── Data supplied ──
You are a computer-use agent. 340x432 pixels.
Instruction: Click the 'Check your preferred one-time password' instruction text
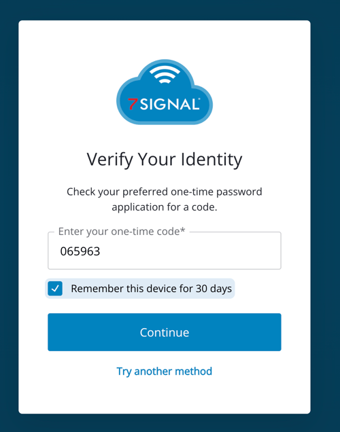tap(165, 192)
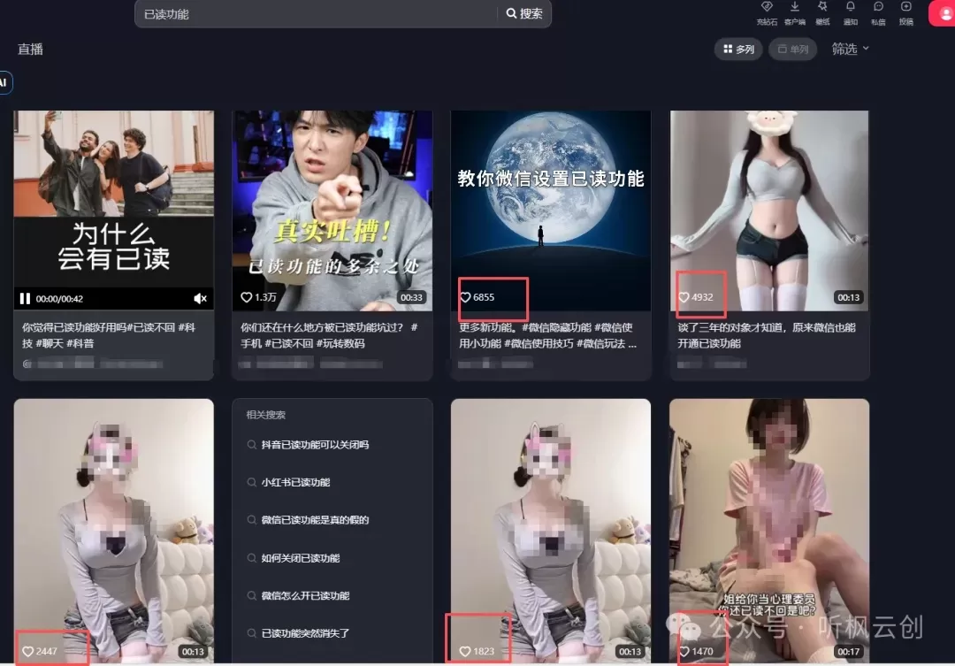The height and width of the screenshot is (666, 955).
Task: Click related search 小红书已读功能
Action: click(x=295, y=483)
───
- Problem statement: Leave every picture out and print exactly the lines from the one that contains "Instruction: Click the" through the last line of the material above.

- Solved exercise:
Instruction: Click the 'Check your preferred one-time password' instruction text
tap(165, 192)
The height and width of the screenshot is (666, 955).
Task: Click related search 小红书已读功能
Action: click(x=295, y=483)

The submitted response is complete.